Factor that in, and rising yields in the face of massive Fed buying could actually make sense. If the Fed's $600 billion QE2 program drove, say, $1 trillion worth of private buyers out of the Treasury market, rising yields is exactly what you'd expect. And that looks about like what happened.
But where did that private money go? Money that used to chase Treasuries began chasing something else. Stocks. Gold. Oil. Junk bonds. You name it. Nearly everything expect Treasuries has been rising, or did rise, during QE1 and QE2. Assuming private money was chased out of the Treasury market, that's exactly what you'd expect to happen. The cash has to go somewhere.

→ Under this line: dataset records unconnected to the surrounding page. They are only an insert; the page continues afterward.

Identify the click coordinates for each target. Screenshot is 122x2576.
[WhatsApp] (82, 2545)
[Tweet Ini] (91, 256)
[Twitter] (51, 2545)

So what happens when QE2 ends in June? Again, who knows. Weird things happen. But I don't think rising interest rates is the biggest risk, as so many assume. I don't think you have to worry about who's going to buy Treasuries. Someone will. Private buyers will line up for them in the Fed's absence. It's what they did after QE1. They may form such a long line that yields actually fall.
The real risk is what happens to other assets when that happens. Private money that over the past six months chased stocks and commodities might run to its old home, the Treasury market. If it does, you can guess what happens. Just remember what markets did last summer. It isn't an enjoyable experience.
The silver lining is that all of this is just short-term rattling noise. Whatever the Fed does, or doesn't do, has no impact on the long-term value of businesses. Good, high-quality companies with strong brands and high returns on capital, like Coca-Cola (NYSE: KO ) and Procter & Gamble (NYSE: PG ) , shouldn't care about QE1, 2, or 7. The price of their shares, though, probably will. It's what markets do. In the end, that's a good thing. It creates opportunity. Get ready for it. Should be fun.